Il presepe rappresenta uno dei più bei simboli del Natale: racconta e mette in scena ciò che accadeva ai tempi di Gesù, nei momenti immediatamente precedenti la sua nascita, ed anche ciò che successe subito dopo.
Metterli in mostra non è sempre facile anche perché il tutto deve sempre basarsi su ciò che San Francesco, per la prima volta a Greccio, rappresentò. Ma ci sono artisti che hanno davvero le “mani ispirate”.
Uno di questi è il maestro presepiale Aldo Caliro, napoletano, entrato anche nel Guinness dei Primati.
L’arte dei presepi a Napoli: un maestro ci spiega come nasce
Parlare di presepe non è mai una cosa facile o semplice: si tratta, non solo di rappresentazione figurativa o artistica, ma soprattutto di un qualcosa che abbia a che fare con lo spirituale. Sono davvero coloro che creano presepi, che si improvvisano maestri ma che non sempre riescono a mettere in atto e in pratica la vera rappresentazione della nascita di Gesù, anche contestualizzandola nel momento storico preciso nella quale essa è avvenuta.
C’è invece chi la maestria ce l’ha nelle proprie mani e che ha fatto dell’arte figurativa e dei presepi la sua ragione di vita. Uno di questi è il maestro Aldo Caliro, napoletano doc e con la passione per la creazione e la costruzione dei presepi. Creare un presepe non è un qualcosa che si improvvisa in pochi giorni, ma ci vogliono giorni, se non anche mesi, di studio e di prove, prima di mettere in pratica la sua costruzione.
Aldo, in questo, è un vero e proprio maestro, tanto da essere entrato anche nel Guinness dei Primati per aver realizzato due fra i più piccoli presepi al mondo. Così piccoli che possono essere osservati solo con una lente di ingrandimento, ma che hanno al loro interno tutto ciò che basta, a partire dal Bambino Gesù, fino a Maria e a Giuseppe.
Lo abbiamo incontrato per farci raccontare, non solo di queste sue opere d’arte, ma anche per presentarci l’ultima “creazione” (se così si può chiamare): un presepe, realizzato per la parrocchia “Nostra Signora di Lourdes” di Capodichino (Napoli) dove, al centro, vi è la Terra Santa com’è oggi, dove la luce di Gesù Bambino si fa spazio fra la distruzione e le tenebre della guerra.
Un presepe che il maestro Caliro ha costruito con l’aiuto di fedeli compagni ed amici: Gennaro La Mura, Enzo Garofalo, Enzo Orefice, Peppe Vinciguerra e Mario Provenzano.
Aldo Caliro: “La mia arte nasce quand’ero bambino”
Ascoltiamo dalla sua voce come è nata questa passione per i presepi: “Io sono un umile servitore dell’arte. Non mi ritengo maestro: parlo e mangio di arte. Tutto quello che vedo è tutto arte. Come sono arrivato ai presepi? Mi ricordo che avevo 5-6 anni ed ero a casa di una mia zia e lì c’era il fratello di mio padre che amava fare i presepi come si facevano una volta, con le statuine fatte di colla e farina, che poi venivano dipinti.

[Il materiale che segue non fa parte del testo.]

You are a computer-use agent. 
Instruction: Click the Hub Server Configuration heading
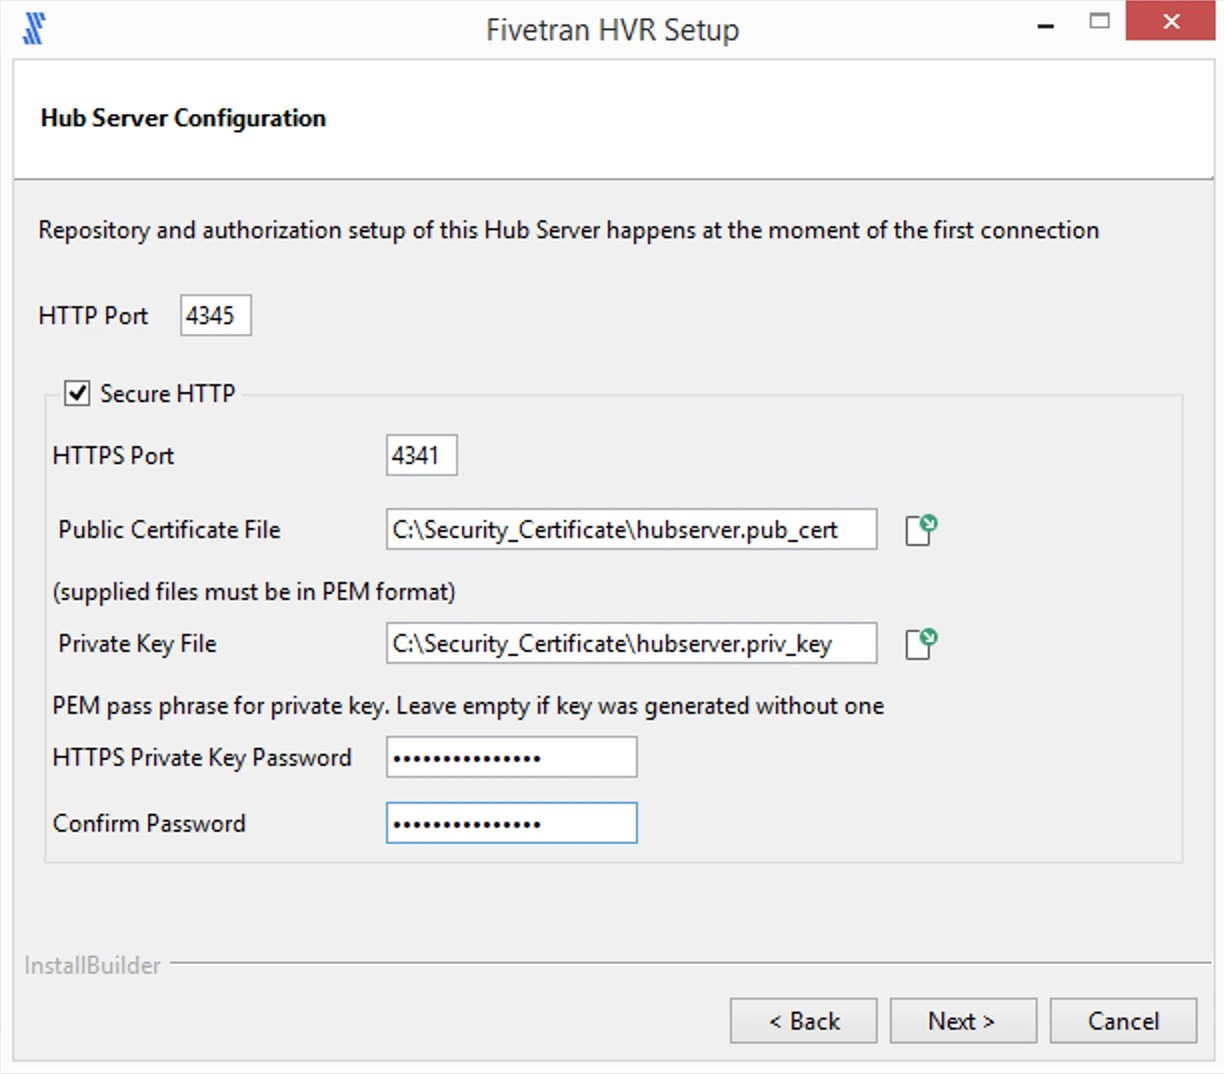182,118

E la prima volta che andai a vedere questo presepio fatto da mio zio, mi incantai nel vedere un pastore. Non lo so, mi attraeva perché era un essere che per me aveva vita. Si muoveva, non come un pastore qualsiasi. Fui preso da quella emozione che rubai quel pastore e me lo misi in tasca. Al ritorno, in macchina, mio padre si rivolse a mia madre, dicendo: “Ma che sta facendo? Non lo sento parlare?”.
Io stavo nascosto dietro il sedile della macchina e guardavo nella mano questo pastore. Quando arriviamo a casa, mio padre si accorse che avevo rubato il pastore. Da quel pastore è iniziata tutta la mia arte. Iniziai a crearli da me, tagliavo e incollavo carta e cartone.
A scuola, poi, si accorsero delle mie tendenze artistiche, da lì poi l’Accademia e tutto il percorso fatto. Vivo per questo perché amo l’arte”.
Tantissime sono le persone che, nel corso degli anni, si sono recate alla bottega di Aldo, in una delle più caratteristiche vie di Napoli (in via San Biagio dei Librai): provenivano davvero da ogni parte del mondo, personaggi famosi e non, gente comune. Tutti che hanno apprezzato, e continuano ancora oggi, ad apprezzare la sua fine arte presepiale.
Un presepe che guarda alla Palestina di oggi
Ed è proprio la sua arte che ha deciso di portare in questa parrocchia di Napoli, a Capodichino, rappresentando un presepe, il cui sfondo è diverso dal solito: “Ho voluto, non trascrivere quello che comunque nel Vangelo si racconta nella nascita di Cristo, ma semplicemente riferire come ciò sia realmente accaduto.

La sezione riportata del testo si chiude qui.